● **ACTIVITY**: Set down exactly the lines from the one containing "The height and width of the screenshot is (406, 856)." to the final line of the records below, with every picture omitted.

● **Collected data entries**:
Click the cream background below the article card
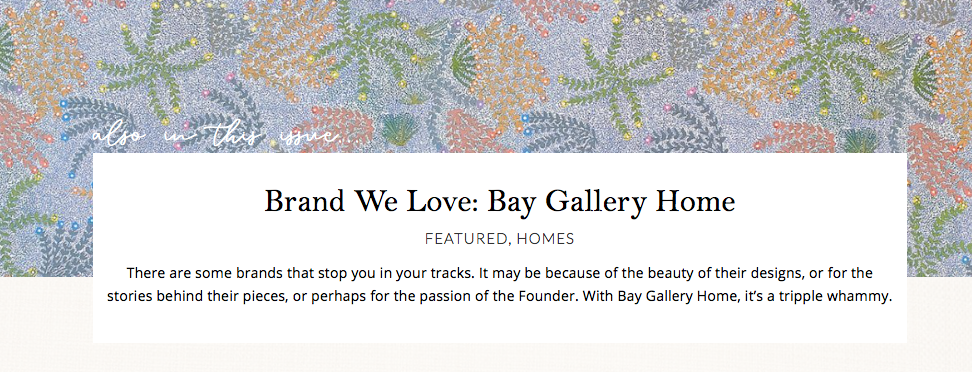The height and width of the screenshot is (372, 972). 486,358
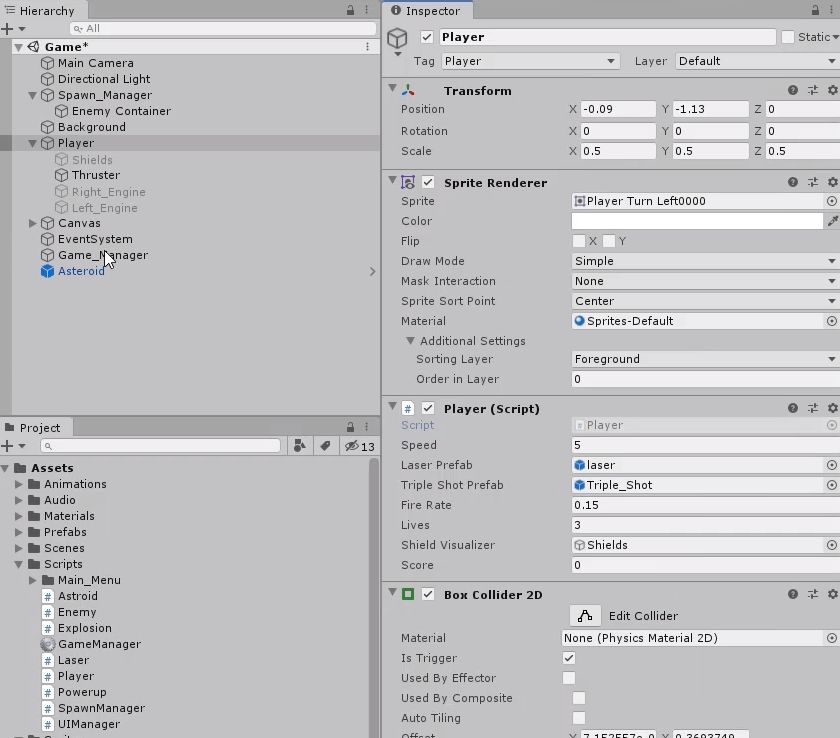
Task: Click the Speed input field
Action: [x=700, y=445]
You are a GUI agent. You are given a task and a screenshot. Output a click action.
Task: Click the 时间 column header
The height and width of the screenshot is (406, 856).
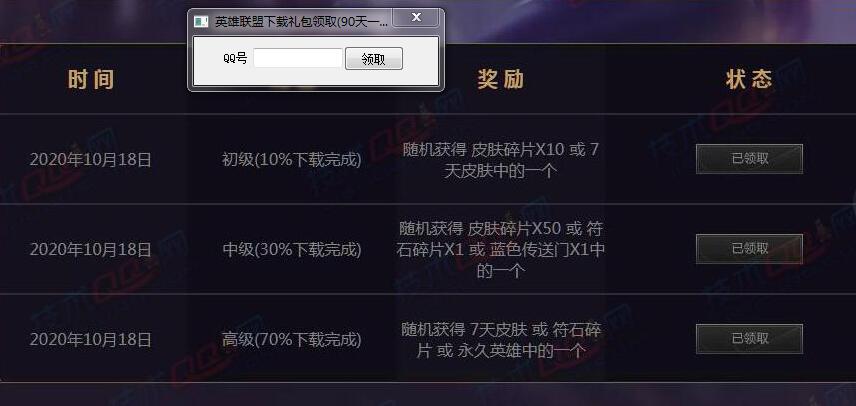click(91, 79)
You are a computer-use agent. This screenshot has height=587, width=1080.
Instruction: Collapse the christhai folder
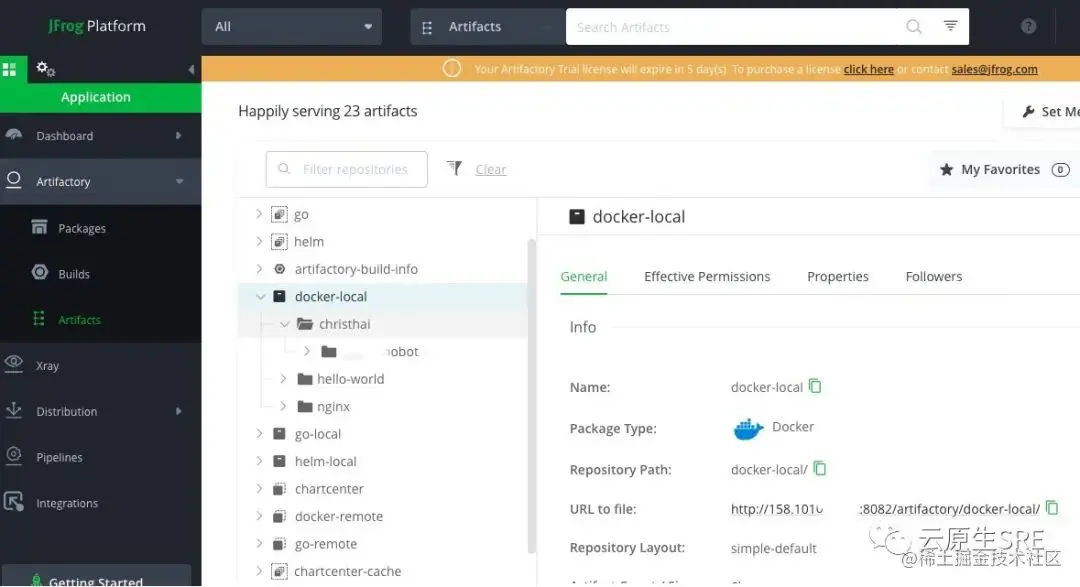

● **SOLUTION TO THIS EXERCISE**:
The height and width of the screenshot is (406, 856).
click(91, 79)
You are a computer-use agent. This screenshot has height=587, width=1080.
Instruction: Collapse the christhai folder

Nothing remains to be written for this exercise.